The Model X shares an assembly line with the Model S at Tesla's plant in Fremont, California, but some production slowdowns have started outside the factory. In November, Tesla said it had stopped outsourcing the production of its custom-made Model X seats after problems with its supplier, and would begin building them in-house.

The delays have bolstered criticism that Tesla, one of America's youngest automakers, is not ready for mass-market production.

But the company has plenty of reasons to make sure cars are rolling off the line not just quickly, but safely. Consumer Reports, which had once given top honors to the Model S, pulled its recommendation from the sedan last year after drivers reported a series of surprising defects. Tesla was praised for its customer service and responsiveness in handling those flaws, and 97 percent of surveyed owners told the ratings giant they would buy the Model S again.
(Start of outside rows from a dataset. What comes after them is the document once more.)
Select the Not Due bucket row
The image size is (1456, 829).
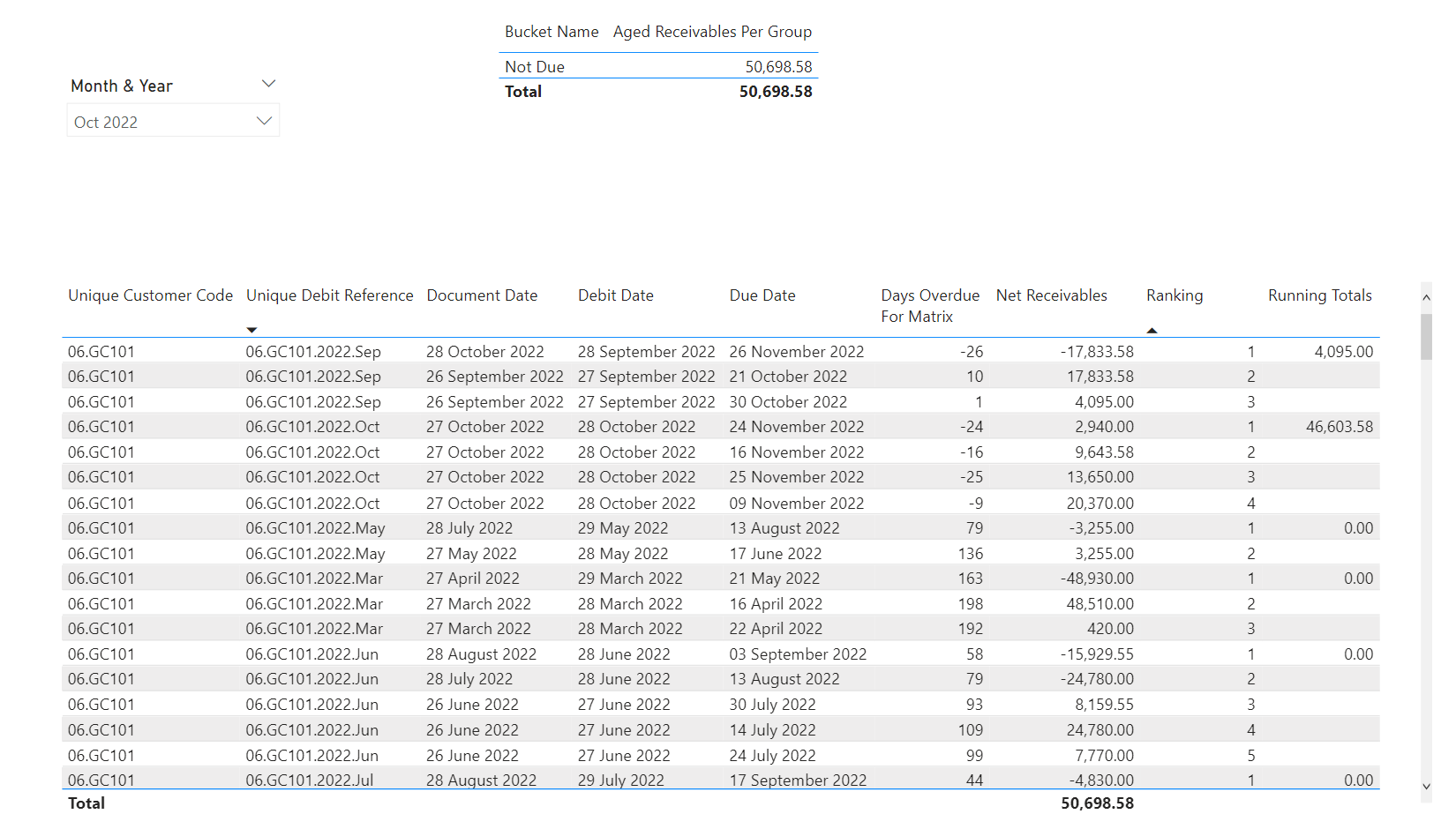[x=535, y=67]
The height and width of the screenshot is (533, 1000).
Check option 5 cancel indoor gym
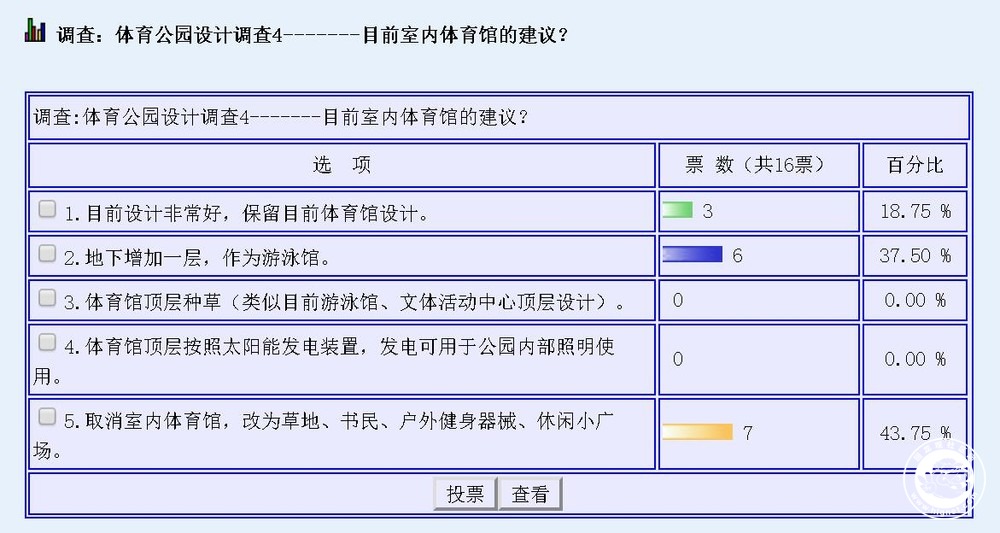(47, 417)
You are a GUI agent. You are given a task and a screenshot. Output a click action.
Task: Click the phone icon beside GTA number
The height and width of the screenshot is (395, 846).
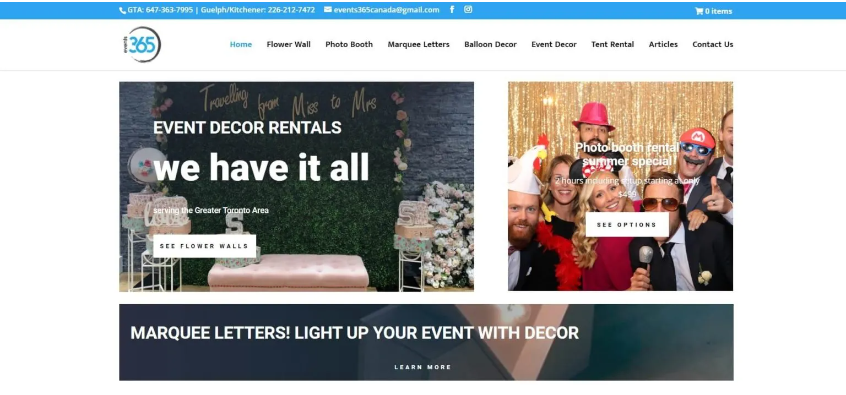point(122,10)
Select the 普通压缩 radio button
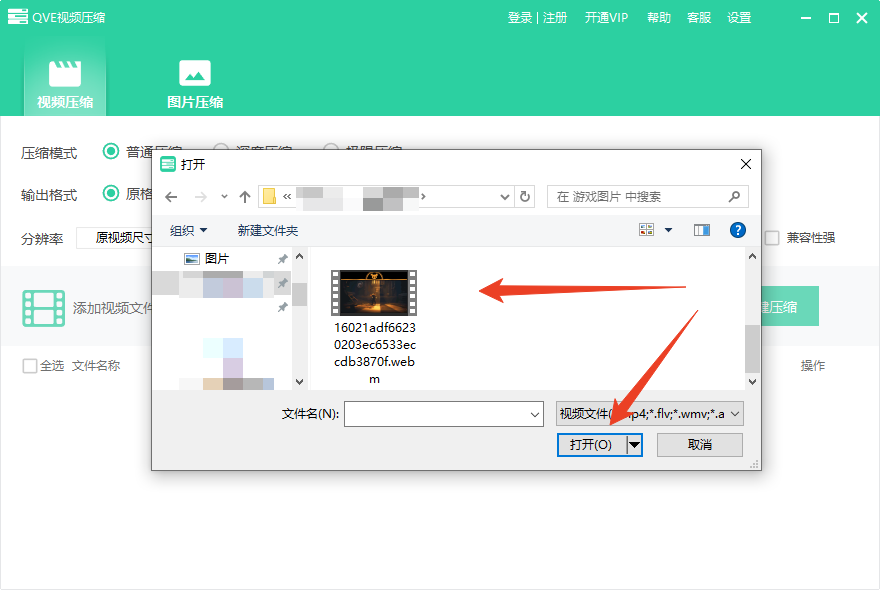The image size is (881, 591). pos(111,152)
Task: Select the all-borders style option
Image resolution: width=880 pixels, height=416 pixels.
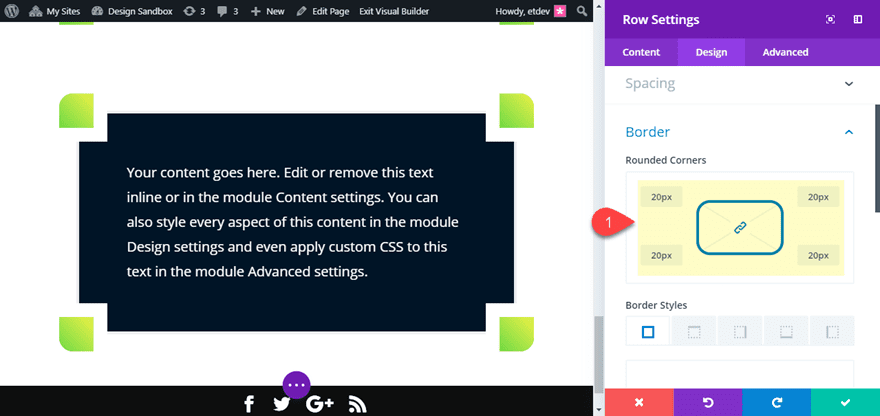Action: coord(648,331)
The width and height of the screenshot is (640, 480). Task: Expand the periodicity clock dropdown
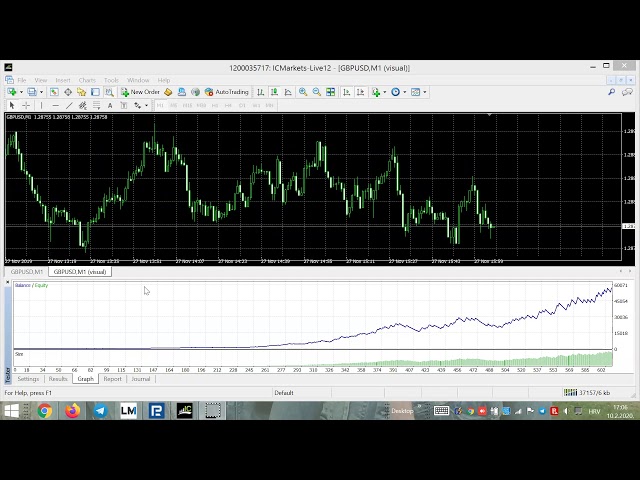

To handle high demand for the X, Tesla has tried out an unorthodox sales tactic: Pushing customers away. In 2014, Musk told analysts, "If somebody comes in who wants to buy the X, we try to convince them to buy the S. So we anti-sell it. We don’t really provide all that much information or details about the car or provide a definitive date on when you can get it."

Arbetter said his frustrations began when he put in his order for a Model X Signature edition in 2013, before its price and full feature list were unveiled, and was told it would arrive in his driveway in the next year. But as delays mounted, Arbetter said he found it impossible to get any responses from Tesla on the car for months — even when its price was finally set, at $132,000.

Arbetter said he called and emailed the company at least 25 times for an update over the years but was routinely bounced between numerous customer-service dead ends. In September, he emailed all of the directors on Tesla's board asking for information.

"The company refuses to talk to its customers," he said. "When someone’s been that loyal for 2.5 yrs, you expect more than, 'We're not gonna tell you (anything). Take it or leave it.'" On one call, when asked whether he wanted his money back, he remembers telling the employee, "I didn't wait 2.5 years for my money. I waited 2.5 yrs for my car."

After a reporter asked Tesla about his case last month, Arbetter said he was contacted by the carmaker for the first time since he paid his $40,000 deposit. He said he now receives daily updates on what stage of production his car is in, but still has no delivery date; he was most recently told the company would try to finish it by Dec. 31.

The company, which declined to speak specifically about Arbetter's case, began offering a similar level of updates for customers after its first Signature deliveries began last month. And on forums like the Tesla Motors Club, drivers who say they are canceling their reservation are joined by just as many who say they are happy to wait. Visitors to the Model X's website are told new reservations will have an estimated delivery in "the latter half of 2016."

Arbetter is happy with Tesla's recent responsiveness, but he said he's still leery until he gets the key.